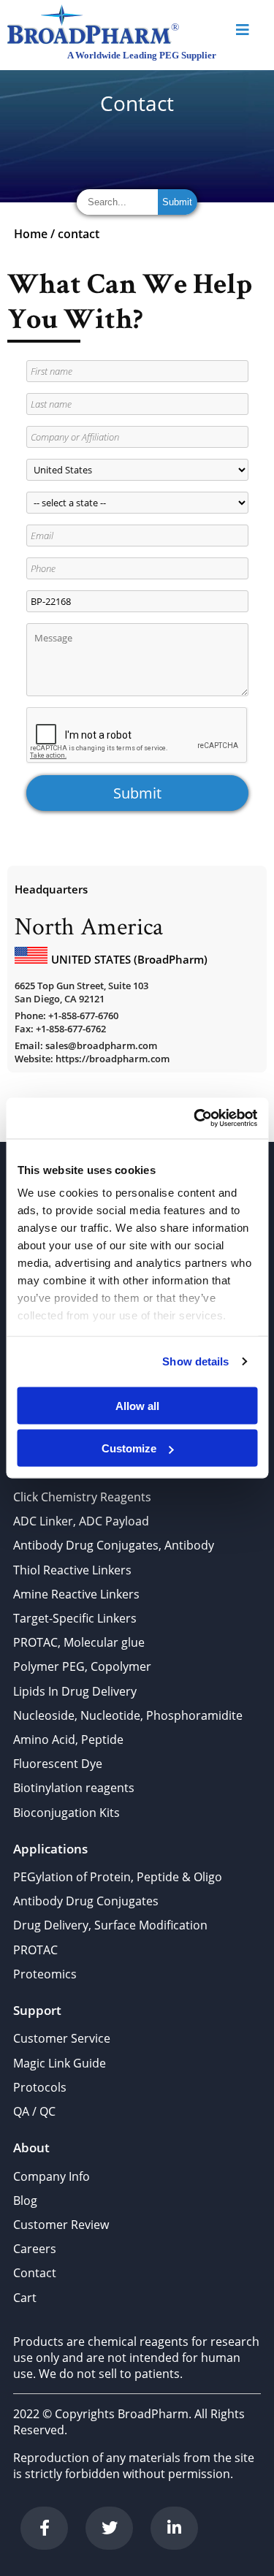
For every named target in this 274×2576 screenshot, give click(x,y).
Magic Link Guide (59, 2063)
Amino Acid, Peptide (68, 1739)
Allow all (137, 1405)
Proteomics (45, 1974)
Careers (34, 2249)
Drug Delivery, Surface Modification (110, 1925)
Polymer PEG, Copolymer (82, 1666)
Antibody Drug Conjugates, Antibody (113, 1545)
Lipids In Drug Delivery (75, 1691)
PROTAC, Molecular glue (79, 1642)
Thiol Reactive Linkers (72, 1570)
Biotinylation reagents (73, 1788)
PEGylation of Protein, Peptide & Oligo (117, 1877)
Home (30, 234)
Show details (195, 1361)
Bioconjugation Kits (66, 1813)
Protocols (39, 2087)
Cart (25, 2298)
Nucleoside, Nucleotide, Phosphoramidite (128, 1715)
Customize (129, 1448)
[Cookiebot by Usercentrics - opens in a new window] (195, 1118)
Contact (34, 2273)
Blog (25, 2200)
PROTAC (35, 1950)
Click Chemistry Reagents (82, 1497)
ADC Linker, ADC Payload (81, 1521)
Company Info (51, 2176)
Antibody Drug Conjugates (86, 1901)
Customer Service (61, 2038)
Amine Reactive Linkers (76, 1594)
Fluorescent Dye (57, 1764)
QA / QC (34, 2111)
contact (78, 234)
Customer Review (61, 2225)
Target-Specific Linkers (75, 1618)
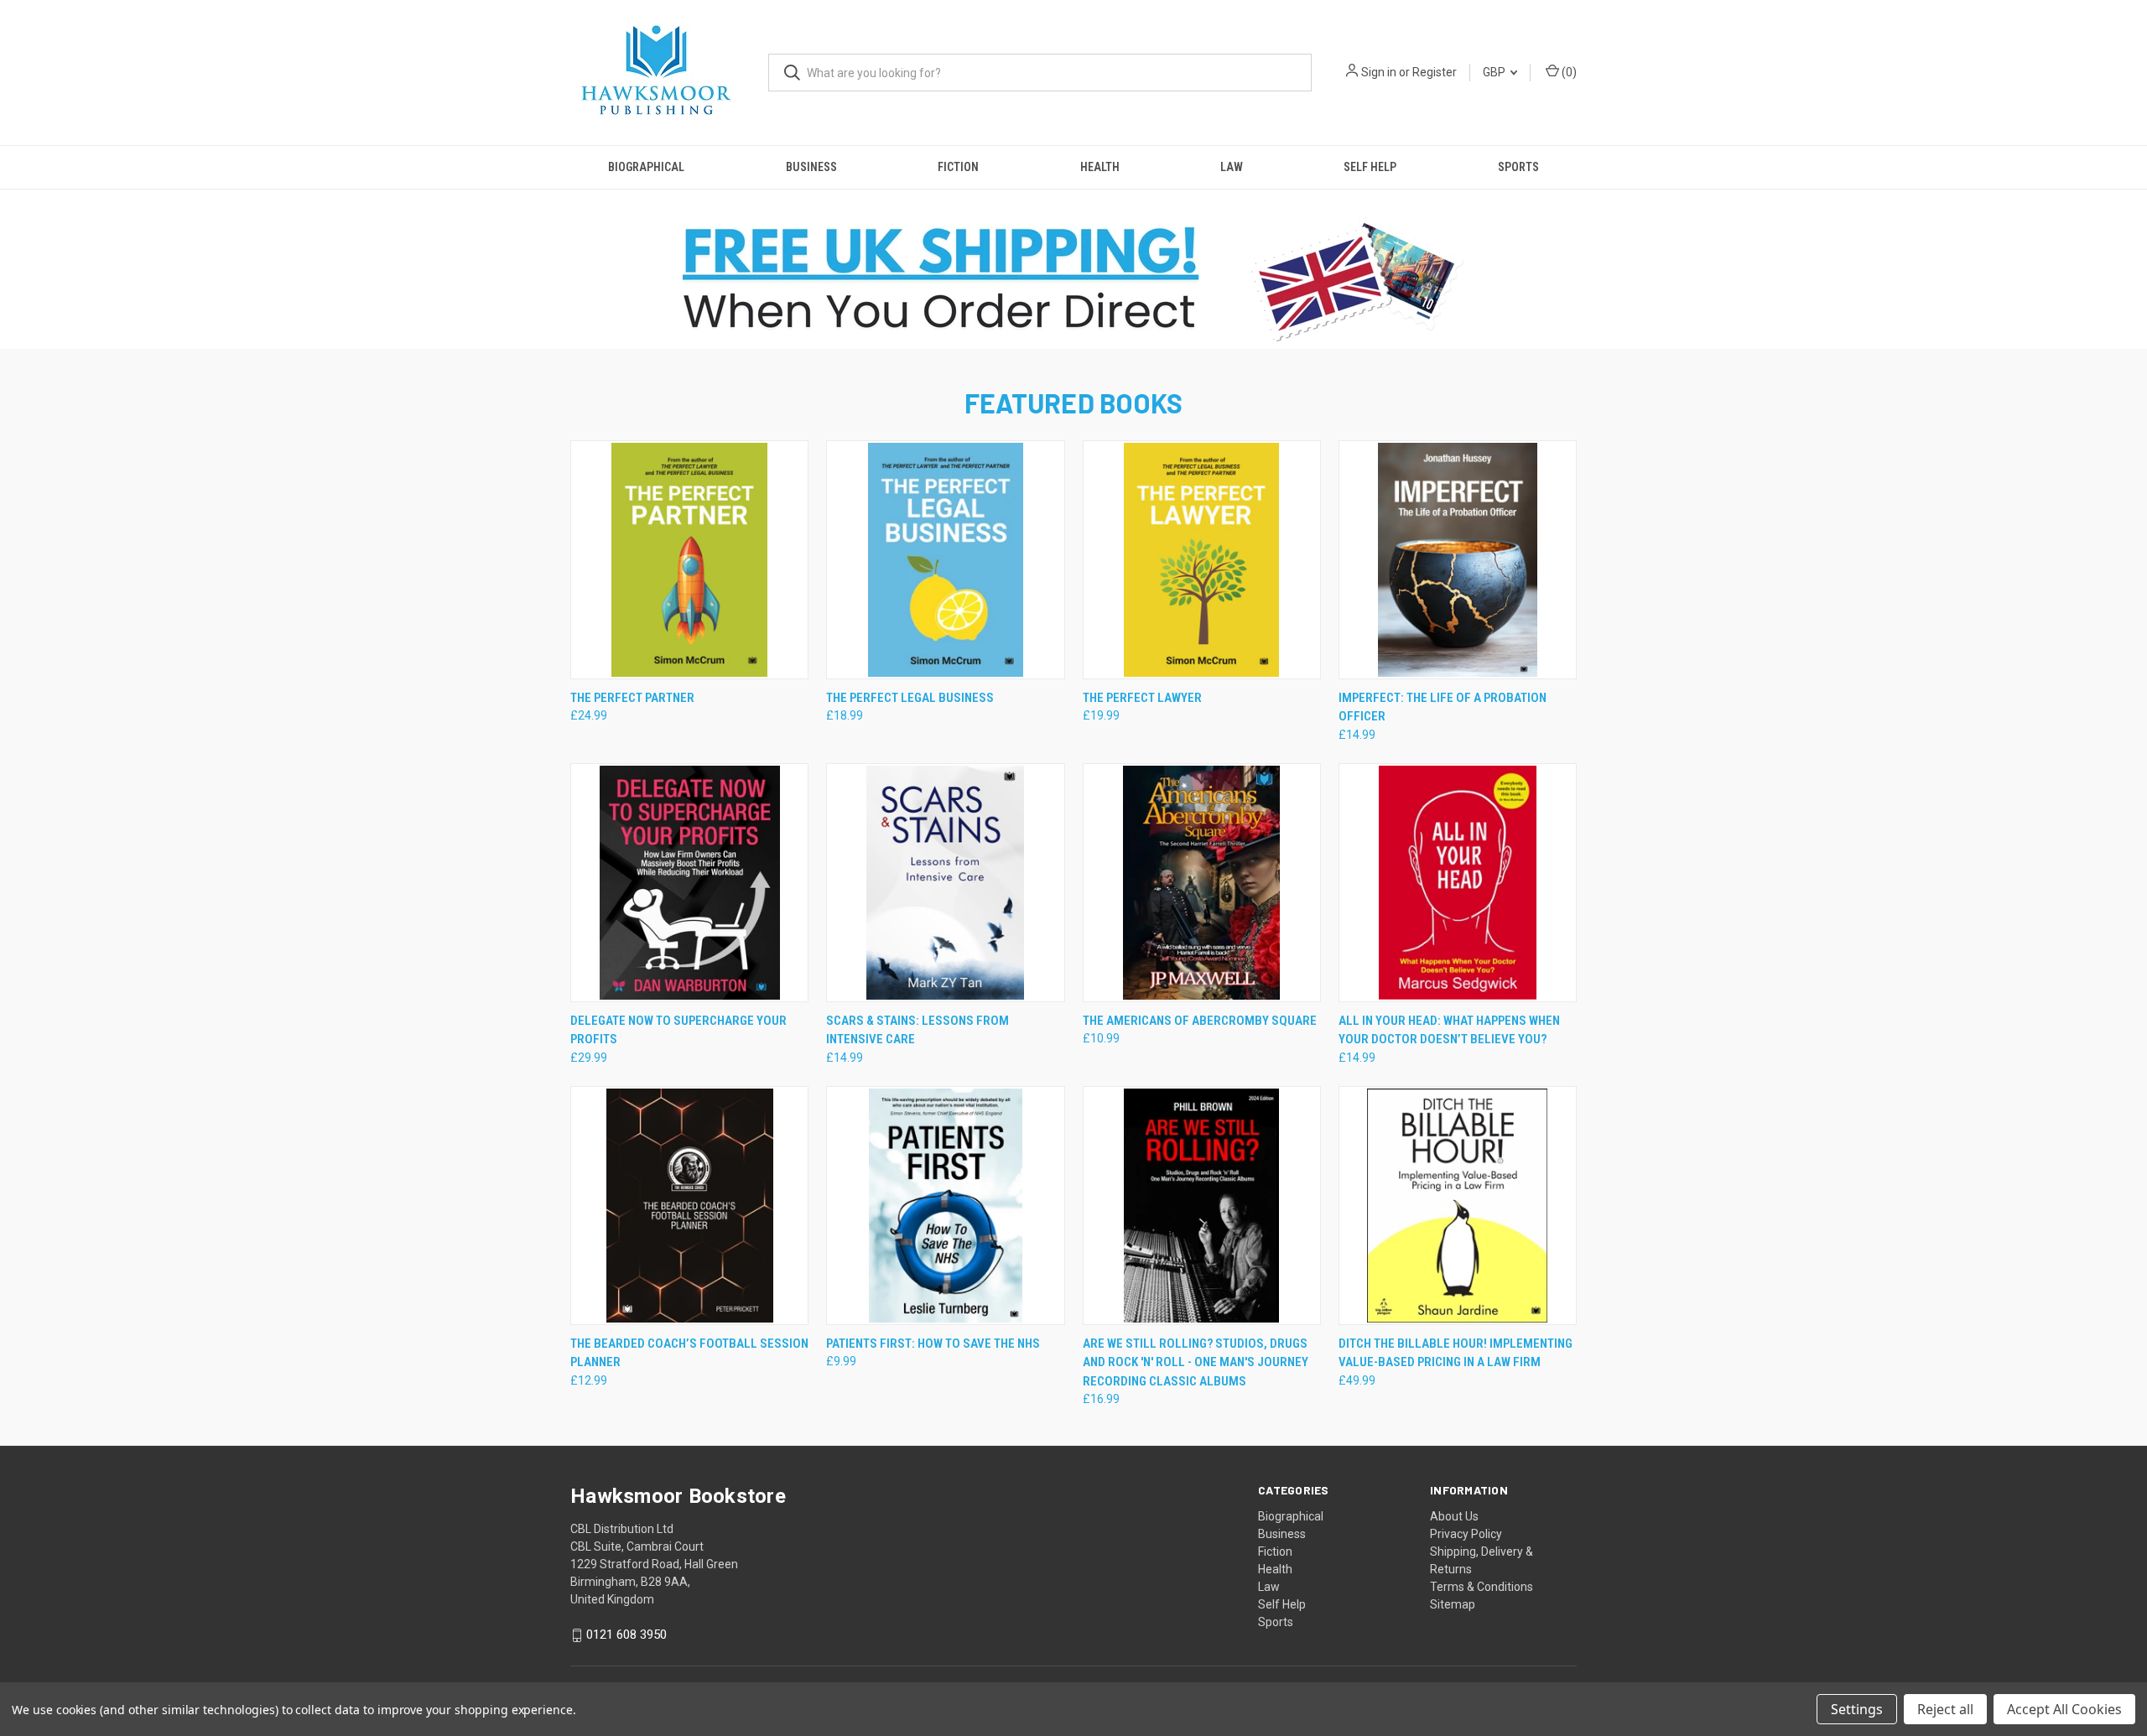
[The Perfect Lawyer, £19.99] (1202, 560)
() (1568, 72)
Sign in (1378, 72)
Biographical (646, 167)
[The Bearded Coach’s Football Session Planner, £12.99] (689, 1205)
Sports (1518, 167)
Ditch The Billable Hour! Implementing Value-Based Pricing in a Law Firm (1456, 1353)
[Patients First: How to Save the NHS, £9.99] (945, 1205)
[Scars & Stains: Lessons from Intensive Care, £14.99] (945, 883)
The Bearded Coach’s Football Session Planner (689, 1353)
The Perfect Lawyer (1142, 697)
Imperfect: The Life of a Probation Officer (1443, 707)
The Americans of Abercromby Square (1200, 1020)
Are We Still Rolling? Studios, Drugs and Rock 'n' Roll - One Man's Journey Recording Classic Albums (1195, 1362)
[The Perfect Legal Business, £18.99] (945, 560)
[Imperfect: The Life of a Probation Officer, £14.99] (1457, 560)
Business (811, 167)
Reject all (1945, 1709)
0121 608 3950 (626, 1634)
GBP (1495, 72)
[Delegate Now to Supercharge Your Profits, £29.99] (689, 883)
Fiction (958, 167)
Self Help (1370, 167)
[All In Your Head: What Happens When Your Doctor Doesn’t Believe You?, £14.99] (1457, 883)
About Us (1454, 1516)
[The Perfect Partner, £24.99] (689, 560)
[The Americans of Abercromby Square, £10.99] (1202, 883)
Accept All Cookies (2064, 1709)
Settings (1857, 1709)
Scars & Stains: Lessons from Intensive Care (917, 1030)
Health (1100, 167)
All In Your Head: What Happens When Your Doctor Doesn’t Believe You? (1449, 1030)
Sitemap (1452, 1604)
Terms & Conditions (1481, 1586)
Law (1231, 167)
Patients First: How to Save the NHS (933, 1343)
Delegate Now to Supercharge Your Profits (678, 1030)
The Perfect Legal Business (910, 697)
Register (1434, 72)
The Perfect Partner (632, 697)
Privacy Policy (1466, 1534)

--- Exercise prompt ---
Restate the listing word for word and drop the pictures.

--- Written answer ---
For every named target in this 274×2576 screenshot, give click(x,y).
Magic Link Guide (59, 2063)
Amino Acid, Peptide (68, 1739)
Allow all (137, 1405)
Proteomics (45, 1974)
Careers (34, 2249)
Drug Delivery, Surface Modification (110, 1925)
Polymer PEG, Copolymer (82, 1666)
Antibody Drug Conjugates, Antibody (113, 1545)
Lipids In Drug Delivery (75, 1691)
PROTAC, Molecular glue (79, 1642)
Thiol Reactive Linkers (72, 1570)
Biotinylation reagents (73, 1788)
PEGylation of Protein, Peptide & Oligo (117, 1877)
Home (30, 234)
Show details (195, 1361)
Bioconjugation Kits (66, 1813)
Protocols (39, 2087)
Cart (25, 2298)
Nucleoside, Nucleotide, Phosphoramidite (128, 1715)
Customize (129, 1448)
[Cookiebot by Usercentrics - opens in a new window] (195, 1118)
Contact (34, 2273)
Blog (25, 2200)
PROTAC (35, 1950)
Click Chemistry Reagents (82, 1497)
ADC Linker, ADC Payload (81, 1521)
Company Info (51, 2176)
Antibody Drug Conjugates (86, 1901)
Customer Service (61, 2038)
Amine Reactive Linkers (76, 1594)
Fluorescent Dye (57, 1764)
QA / QC (34, 2111)
contact (78, 234)
Customer Review (61, 2225)
Target-Specific Linkers (75, 1618)
[The Perfect Lawyer, £19.99] (1202, 560)
() (1568, 72)
Sign in (1378, 72)
Biographical (646, 167)
[The Bearded Coach’s Football Session Planner, £12.99] (689, 1205)
Sports (1518, 167)
Ditch The Billable Hour! Implementing Value-Based Pricing in a Law Firm (1456, 1353)
[Patients First: How to Save the NHS, £9.99] (945, 1205)
[Scars & Stains: Lessons from Intensive Care, £14.99] (945, 883)
The Bearded Coach’s Football Session Planner (689, 1353)
The Perfect Lawyer (1142, 697)
Imperfect: The Life of a Probation Officer (1443, 707)
The Americans of Abercromby Square (1200, 1020)
Are We Still Rolling? Studios, Drugs and Rock 'n' Roll - One Man's Journey Recording Classic Albums (1195, 1362)
[The Perfect Legal Business, £18.99] (945, 560)
[Imperfect: The Life of a Probation Officer, £14.99] (1457, 560)
Business (811, 167)
Reject all (1945, 1709)
0121 608 3950 (626, 1634)
GBP (1495, 72)
[Delegate Now to Supercharge Your Profits, £29.99] (689, 883)
Fiction (958, 167)
Self Help (1370, 167)
[All In Your Head: What Happens When Your Doctor Doesn’t Believe You?, £14.99] (1457, 883)
About Us (1454, 1516)
[The Perfect Partner, £24.99] (689, 560)
[The Americans of Abercromby Square, £10.99] (1202, 883)
Accept All Cookies (2064, 1709)
Settings (1857, 1709)
Scars & Stains: Lessons from Intensive Care (917, 1030)
Health (1100, 167)
All In Your Head: What Happens When Your Doctor Doesn’t Believe You? (1449, 1030)
Sitemap (1452, 1604)
Terms & Conditions (1481, 1586)
Law (1231, 167)
Patients First: How to Save the NHS (933, 1343)
Delegate Now to Supercharge Your Profits (678, 1030)
The Perfect Legal Business (910, 697)
Register (1434, 72)
The Perfect Partner (632, 697)
Privacy Policy (1466, 1534)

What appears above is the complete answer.